Parents with small children may become alarmed when a baby tooth is loose but refuses to fall out. While bleeding and soreness may result from a loose tooth, these situations are not generally emergencies and can be handled by a routine dental office visit. Another troubling encounter that is not seen as an emergency is when an aesthetic issue arises, such as when a tooth veneer comes loose right before a big event. Emergency dentistry is designed to help people with oral health-threatening issues, and aesthetic concerns are better handled during a regular office visit.
Common Dental Emergencies
As stated earlier, teeth can become cracked or broken, especially in sports-related accidents and routine slip-and-fall incidents.
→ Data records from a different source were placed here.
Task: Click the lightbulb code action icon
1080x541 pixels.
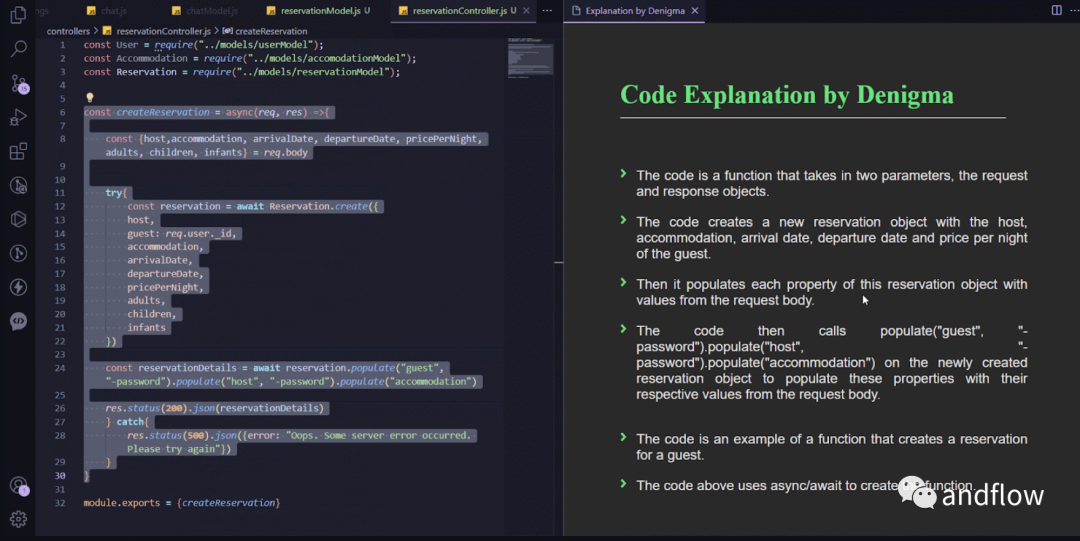Action: point(90,98)
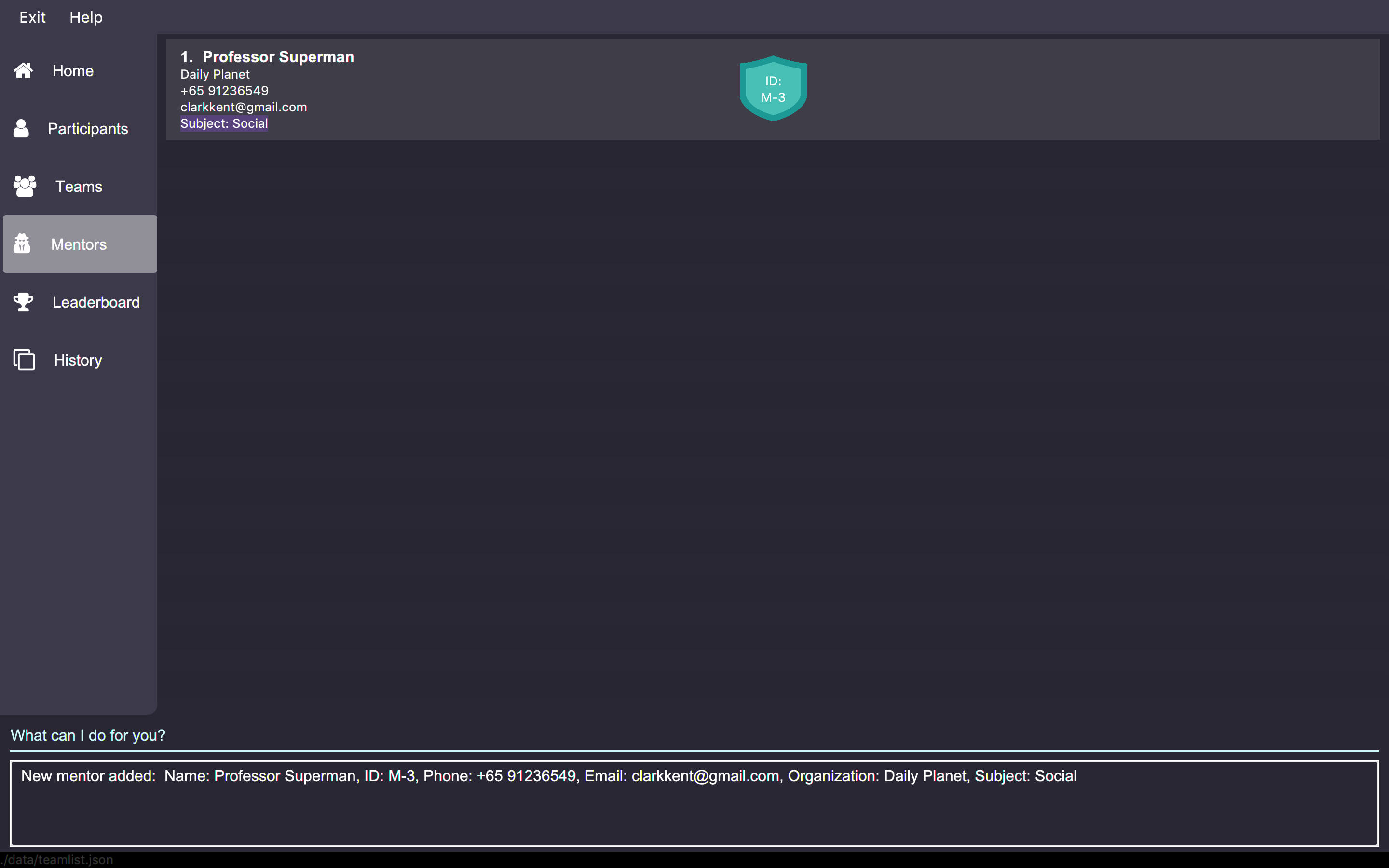Screen dimensions: 1389x868
Task: Click the History copy icon
Action: click(x=24, y=360)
Trauma is the leading cause of dental emergencies – anything from a playground fall to a car collision or bicycle accident can lead to severe and painful damage of the teeth and gums.
Here is a closer look at several common conditions which are dental emergencies:
Broken or cracked teeth – any trauma that results in a cracked or broken tooth should be evaluated by an emergency dentist immediately. Bacteria can attack the delicate inner tissues of the teeth, leading to more severe oral health concerns. Superficial chips of the tooth surface are generally not seen as emergencies unless the inner pulp is exposed.
Knocked-out teeth – if trauma results in a complete loss of a tooth from its socket, emergency attention is warranted. To preserve the tooth, it is a good idea to keep it moist by placing it back in the socket, placing between cheek and gums, or to place it in a small container of milk until the dentist can evaluate the situation.
Severe dental pain – pain from trauma is common, but pain of the gums and tooth tissues can indicate a more serious problem, such as a crack exposing nerves or a bacterial infection. Seek emergency treatment immediately if the pain worsens or continues for more than a few hours.
Bleeding – certain conditions may lead to bleeding of the gums and around teeth, such as aggressive brushing or flossing. If the bleeding is accompanied by swelling and pain, however, this may suggest a more serious condition like a tooth abscess. Swelling without pain is another condition that requires quick dental attention. This swelling may indicate an underlying condition that can damage oral health.
Emergency Dentistry: The Key to Preserving Oral Health
If you are faced with a dental emergency, it can be a traumatic experience and one where you don’t know where to turn to for help. Not all dentists offer emergency treatment; this is a specialized field of dentistry.
Luckily, emergency dentists are available 24 hours a day in most cities. It is a good idea to locate the contact information of your nearest emergency dental clinic before an emergency strikes. With that advanced preparation, no time will be wasted if you or a loved one experiences the pain and fear associated with a dental emergency.